READING PASSAGE
==============================


    And so Lou Maheu can keep up with the conversation, here it is in whiny, hillbilly English. :)

    “He complained in no way of the evil reputation under which he lived, indeed, all over the world, and he assured me that he himself was of all living beings the most interested in the destruction of Superstition, and he avowed to me that he had been afraid, relatively as to his proper power, once only, and that was on the day when he had heard a preacher, more subtle than the rest of the human herd, cry in his pulpit: “My dear brethren, do not ever forget, when you hear the progress of lights praised, that the loveliest trick of the Devil is to persuade you that he does not exist!””


  6. termite. (unregistered) on October 10th, 2007 @ 3:34 pm

    Jack, you took the words right out of my mouth.

    heh. :p


  7. Bernie (unregistered) on October 10th, 2007 @ 3:34 pm

    Take that with a grain of assault?


  8. Lou Maheu (unregistered) on October 10th, 2007 @ 11:33 pm

    Mon Dieu,Sorry for underestimating you mon ami. I never presumed you would have such excellent taste as to copy the work of Baudelaire.
    Le realite et toi, vous ne vous entendez pas, n’est pas?
    The mewling of some out of town flotsam still here from some long forgotten Madri Gras has finally convinced me. This shit is not worth reading. Cynicism and criticizing are exercises for the vain and lazy. I am sure even your sycophant La Termite can understand that.
    It’s about rebuilding a special place. Concentrating on shit only causes you to step into more shit. Au Revoir my displace Floridian


  9. jack Ware (unregistered) on October 11th, 2007 @ 2:47 am

    Well, Lou, don’t let me turn you off to the whole Metroblog thing. Might I suggest you read the http://seattle.metblogs.com/ since its a little closer to where you posted your comments from**.

    Besides, you don’t have to agree with me- that isn’t a requirement at all. But it would be nice if you added to the discussion instead of just flaming me.

    **Your ip address shows you as posting from Richland , Washington, about 217 miles South East of Seattle. :) vacationing?

    I’m just sayin’.


  10. Lou Maheu (unregistered) on October 11th, 2007 @ 1:47 pm

    Laptop, Jack. Rebuilding a special place where I was born and raised. That was my suggested addition to the discussion. My first hurricane was Betsy. My Grandparents’ home,bar and restaurant had six feet of water on St. Roch St. Many other family members lost their homes. Those damn Republicans were around even then.

==============================

DATASET EXCERPTS
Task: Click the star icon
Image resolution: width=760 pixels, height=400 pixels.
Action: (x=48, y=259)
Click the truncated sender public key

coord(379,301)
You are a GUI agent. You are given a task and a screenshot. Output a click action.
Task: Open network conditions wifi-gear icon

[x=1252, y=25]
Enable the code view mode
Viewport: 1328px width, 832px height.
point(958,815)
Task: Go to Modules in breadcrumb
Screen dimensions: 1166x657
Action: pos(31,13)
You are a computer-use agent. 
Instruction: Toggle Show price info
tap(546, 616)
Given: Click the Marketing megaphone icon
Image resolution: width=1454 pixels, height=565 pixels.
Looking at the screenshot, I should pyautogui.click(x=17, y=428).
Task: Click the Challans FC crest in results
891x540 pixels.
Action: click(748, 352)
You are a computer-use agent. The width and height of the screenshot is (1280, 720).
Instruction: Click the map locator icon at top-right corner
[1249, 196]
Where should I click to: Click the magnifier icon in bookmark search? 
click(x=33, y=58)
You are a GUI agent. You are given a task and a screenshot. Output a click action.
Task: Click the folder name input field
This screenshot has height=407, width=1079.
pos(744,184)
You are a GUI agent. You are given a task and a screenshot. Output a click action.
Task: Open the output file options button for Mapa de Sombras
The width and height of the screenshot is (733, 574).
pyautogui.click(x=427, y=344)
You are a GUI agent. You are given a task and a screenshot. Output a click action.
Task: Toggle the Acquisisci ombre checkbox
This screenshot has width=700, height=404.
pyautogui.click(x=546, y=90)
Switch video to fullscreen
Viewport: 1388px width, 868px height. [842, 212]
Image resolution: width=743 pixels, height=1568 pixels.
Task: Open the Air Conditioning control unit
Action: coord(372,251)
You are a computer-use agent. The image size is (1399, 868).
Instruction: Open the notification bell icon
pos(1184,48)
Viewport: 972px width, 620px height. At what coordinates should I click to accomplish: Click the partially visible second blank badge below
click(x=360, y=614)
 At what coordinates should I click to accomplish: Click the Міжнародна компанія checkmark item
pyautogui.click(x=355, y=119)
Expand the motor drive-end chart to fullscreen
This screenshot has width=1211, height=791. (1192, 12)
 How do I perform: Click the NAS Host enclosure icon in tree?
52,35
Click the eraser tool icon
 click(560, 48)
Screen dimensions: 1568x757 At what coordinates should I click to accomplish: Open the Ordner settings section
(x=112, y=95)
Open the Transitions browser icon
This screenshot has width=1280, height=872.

==============================

YOUR TASK
Please pick up the blog comment exchange between Lou Maheu and Jack Ware above, continuing from its last line.

EXERCISE ANSWER
    You were flamed because there are many residents who have carried the burdens of the city and state long before you. We don’t pretend to be dissipated ex writers or eccentric failed painters from far off climes.


  11. Jack Ware (unregistered) on October 11th, 2007 @ 1:59 pm

    Lou, I’m sorry you don’t feel I qualify to live here. It speaks volumes.


  12. Lou Maheu (unregistered) on October 11th, 2007 @ 2:57 pm

    My apologies Jack. You are more than qualified to live here. Just quit waving the dirty underwear and start using it to clean. We are all aware of the status of Louisiana and New Orleans. It has been in this condition long before either of us became bitter and mean spirited. Focus on the unique goodness and keep working and then maybe I’ll buy you a beer with a Jack back. I think we would both enjoy the arguments.


  13. Jack Ware (unregistered) on October 11th, 2007 @ 3:23 pm

    We’re just going to have to disagree on that one point. I think the condition has been allowed to persist to the point of being the status quo because no one is talking about it (or waving it around). If something is wrong, or embarrassing then it needs to be fixed.

    I’m surprisingly less bitter in person. And I love me some beer – but no hard liquor thanks just the same. :)


  14. Laurie (unregistered) on October 15th, 2007 @ 12:20 am

    I know someone on the list. His conviction for “crimes against nature” was for spiking a guy’s drink, then raping him. There aren’t enough grains of salt on Earth to take for THAT.

    Lou, you should learn to spell French correctly before adopting such smug ways.